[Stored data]
= Beginning of Section =

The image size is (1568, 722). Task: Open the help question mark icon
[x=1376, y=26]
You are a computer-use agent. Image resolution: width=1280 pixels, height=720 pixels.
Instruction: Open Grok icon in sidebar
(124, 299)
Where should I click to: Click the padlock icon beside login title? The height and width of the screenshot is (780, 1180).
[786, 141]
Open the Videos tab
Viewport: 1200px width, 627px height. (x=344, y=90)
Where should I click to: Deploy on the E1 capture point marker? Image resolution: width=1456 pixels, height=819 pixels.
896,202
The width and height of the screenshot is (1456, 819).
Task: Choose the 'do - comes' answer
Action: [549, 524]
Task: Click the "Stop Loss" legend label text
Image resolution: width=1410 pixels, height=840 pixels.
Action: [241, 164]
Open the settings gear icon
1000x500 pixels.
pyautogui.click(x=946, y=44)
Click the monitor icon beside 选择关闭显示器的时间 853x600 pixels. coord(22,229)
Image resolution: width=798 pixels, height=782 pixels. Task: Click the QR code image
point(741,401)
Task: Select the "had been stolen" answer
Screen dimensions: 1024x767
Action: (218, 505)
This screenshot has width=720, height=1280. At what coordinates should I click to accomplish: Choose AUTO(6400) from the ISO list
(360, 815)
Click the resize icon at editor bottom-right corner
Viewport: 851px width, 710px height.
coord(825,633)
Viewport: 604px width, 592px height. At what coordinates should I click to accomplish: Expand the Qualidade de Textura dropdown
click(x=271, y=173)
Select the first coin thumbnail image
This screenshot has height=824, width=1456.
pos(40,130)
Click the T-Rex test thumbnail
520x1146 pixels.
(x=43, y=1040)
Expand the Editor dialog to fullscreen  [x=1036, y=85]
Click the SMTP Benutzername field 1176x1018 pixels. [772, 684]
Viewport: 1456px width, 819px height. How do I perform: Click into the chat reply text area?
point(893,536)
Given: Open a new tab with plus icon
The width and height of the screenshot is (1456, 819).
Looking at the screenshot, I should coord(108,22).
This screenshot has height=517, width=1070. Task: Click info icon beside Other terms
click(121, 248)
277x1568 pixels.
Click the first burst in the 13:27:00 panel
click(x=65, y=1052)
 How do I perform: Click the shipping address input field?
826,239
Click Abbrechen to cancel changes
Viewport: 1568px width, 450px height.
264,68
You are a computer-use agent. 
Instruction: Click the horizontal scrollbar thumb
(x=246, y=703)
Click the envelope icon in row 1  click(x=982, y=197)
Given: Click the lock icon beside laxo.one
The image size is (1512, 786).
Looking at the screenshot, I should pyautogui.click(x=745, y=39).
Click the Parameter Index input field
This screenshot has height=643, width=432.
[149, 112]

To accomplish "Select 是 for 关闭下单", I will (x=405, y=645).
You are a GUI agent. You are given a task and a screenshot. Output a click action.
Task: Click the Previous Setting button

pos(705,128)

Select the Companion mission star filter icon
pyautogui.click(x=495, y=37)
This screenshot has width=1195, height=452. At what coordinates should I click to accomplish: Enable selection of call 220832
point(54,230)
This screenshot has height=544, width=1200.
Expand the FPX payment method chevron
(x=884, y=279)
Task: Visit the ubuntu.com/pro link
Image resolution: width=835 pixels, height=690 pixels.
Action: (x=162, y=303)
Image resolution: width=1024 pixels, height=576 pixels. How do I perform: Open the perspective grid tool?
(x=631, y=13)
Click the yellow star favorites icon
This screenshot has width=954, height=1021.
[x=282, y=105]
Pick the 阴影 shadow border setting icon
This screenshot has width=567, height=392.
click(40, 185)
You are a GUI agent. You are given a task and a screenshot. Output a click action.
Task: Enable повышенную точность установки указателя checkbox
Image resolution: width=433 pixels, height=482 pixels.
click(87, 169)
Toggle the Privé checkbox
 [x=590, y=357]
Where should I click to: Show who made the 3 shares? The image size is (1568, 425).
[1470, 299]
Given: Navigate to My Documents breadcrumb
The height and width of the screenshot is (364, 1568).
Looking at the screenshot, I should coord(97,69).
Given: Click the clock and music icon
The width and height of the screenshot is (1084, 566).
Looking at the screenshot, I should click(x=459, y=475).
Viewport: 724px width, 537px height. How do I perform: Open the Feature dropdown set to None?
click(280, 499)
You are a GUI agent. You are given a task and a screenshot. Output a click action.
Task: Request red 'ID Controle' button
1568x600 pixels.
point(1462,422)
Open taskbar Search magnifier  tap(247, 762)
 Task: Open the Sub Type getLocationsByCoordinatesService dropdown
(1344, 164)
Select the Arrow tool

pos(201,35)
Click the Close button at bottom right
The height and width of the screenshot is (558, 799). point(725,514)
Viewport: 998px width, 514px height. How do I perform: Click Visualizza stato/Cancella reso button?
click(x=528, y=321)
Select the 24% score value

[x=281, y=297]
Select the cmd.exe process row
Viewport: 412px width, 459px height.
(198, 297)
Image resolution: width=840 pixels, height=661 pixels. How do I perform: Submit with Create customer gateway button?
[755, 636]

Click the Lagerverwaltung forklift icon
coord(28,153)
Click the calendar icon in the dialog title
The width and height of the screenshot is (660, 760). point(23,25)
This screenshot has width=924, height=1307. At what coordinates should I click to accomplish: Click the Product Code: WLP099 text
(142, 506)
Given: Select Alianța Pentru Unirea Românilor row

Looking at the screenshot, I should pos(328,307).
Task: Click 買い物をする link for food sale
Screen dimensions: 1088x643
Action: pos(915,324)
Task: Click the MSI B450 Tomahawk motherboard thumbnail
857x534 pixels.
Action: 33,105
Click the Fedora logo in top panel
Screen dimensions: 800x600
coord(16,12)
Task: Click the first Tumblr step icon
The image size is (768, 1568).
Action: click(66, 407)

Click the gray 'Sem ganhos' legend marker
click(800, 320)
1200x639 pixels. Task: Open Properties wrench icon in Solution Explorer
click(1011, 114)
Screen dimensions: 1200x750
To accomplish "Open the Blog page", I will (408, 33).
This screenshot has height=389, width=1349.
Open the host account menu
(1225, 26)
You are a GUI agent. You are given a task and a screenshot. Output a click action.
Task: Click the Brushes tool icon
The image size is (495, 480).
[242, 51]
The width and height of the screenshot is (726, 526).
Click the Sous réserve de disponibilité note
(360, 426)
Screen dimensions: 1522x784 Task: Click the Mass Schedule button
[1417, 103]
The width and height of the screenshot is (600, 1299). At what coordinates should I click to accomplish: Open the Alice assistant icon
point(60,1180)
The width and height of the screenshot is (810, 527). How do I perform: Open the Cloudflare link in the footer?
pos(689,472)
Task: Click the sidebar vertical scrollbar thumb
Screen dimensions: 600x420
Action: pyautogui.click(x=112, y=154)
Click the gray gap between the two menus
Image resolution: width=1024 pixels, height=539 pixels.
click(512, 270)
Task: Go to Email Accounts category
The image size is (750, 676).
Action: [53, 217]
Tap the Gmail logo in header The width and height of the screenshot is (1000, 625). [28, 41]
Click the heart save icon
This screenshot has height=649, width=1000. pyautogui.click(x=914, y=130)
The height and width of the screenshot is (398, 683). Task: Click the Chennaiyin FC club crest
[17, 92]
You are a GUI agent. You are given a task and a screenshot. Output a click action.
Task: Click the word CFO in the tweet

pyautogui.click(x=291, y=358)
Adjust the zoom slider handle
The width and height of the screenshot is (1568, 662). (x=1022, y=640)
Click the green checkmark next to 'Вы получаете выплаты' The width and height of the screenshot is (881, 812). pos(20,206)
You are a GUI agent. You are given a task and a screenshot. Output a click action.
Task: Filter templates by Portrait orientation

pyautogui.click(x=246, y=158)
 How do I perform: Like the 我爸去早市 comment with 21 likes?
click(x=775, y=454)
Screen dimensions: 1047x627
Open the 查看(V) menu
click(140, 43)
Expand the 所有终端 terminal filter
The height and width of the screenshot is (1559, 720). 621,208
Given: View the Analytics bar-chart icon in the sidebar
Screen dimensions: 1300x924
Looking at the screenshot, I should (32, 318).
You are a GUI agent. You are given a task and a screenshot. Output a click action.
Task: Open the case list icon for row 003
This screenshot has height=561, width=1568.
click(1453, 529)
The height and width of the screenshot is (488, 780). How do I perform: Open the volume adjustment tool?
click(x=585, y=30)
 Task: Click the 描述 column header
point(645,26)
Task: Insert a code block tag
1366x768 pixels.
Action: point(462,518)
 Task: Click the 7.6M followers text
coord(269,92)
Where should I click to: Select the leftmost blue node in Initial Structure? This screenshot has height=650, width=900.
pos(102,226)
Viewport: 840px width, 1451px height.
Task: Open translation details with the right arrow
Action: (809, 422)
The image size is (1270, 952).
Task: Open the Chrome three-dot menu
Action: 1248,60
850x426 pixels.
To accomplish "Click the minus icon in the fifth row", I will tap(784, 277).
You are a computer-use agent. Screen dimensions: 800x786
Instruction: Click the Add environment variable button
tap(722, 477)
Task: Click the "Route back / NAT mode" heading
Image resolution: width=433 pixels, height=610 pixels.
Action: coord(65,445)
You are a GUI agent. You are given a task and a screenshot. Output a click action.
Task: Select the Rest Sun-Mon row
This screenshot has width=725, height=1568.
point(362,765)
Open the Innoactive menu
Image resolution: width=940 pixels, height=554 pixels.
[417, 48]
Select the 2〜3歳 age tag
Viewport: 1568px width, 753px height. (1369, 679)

= End of Section =

■ **REQUIRED ACTION**:
Whenever a line holds "computer", it counts; state the total for the records and add nothing.

■ **SOLUTION TO THE PROBLEM**:
3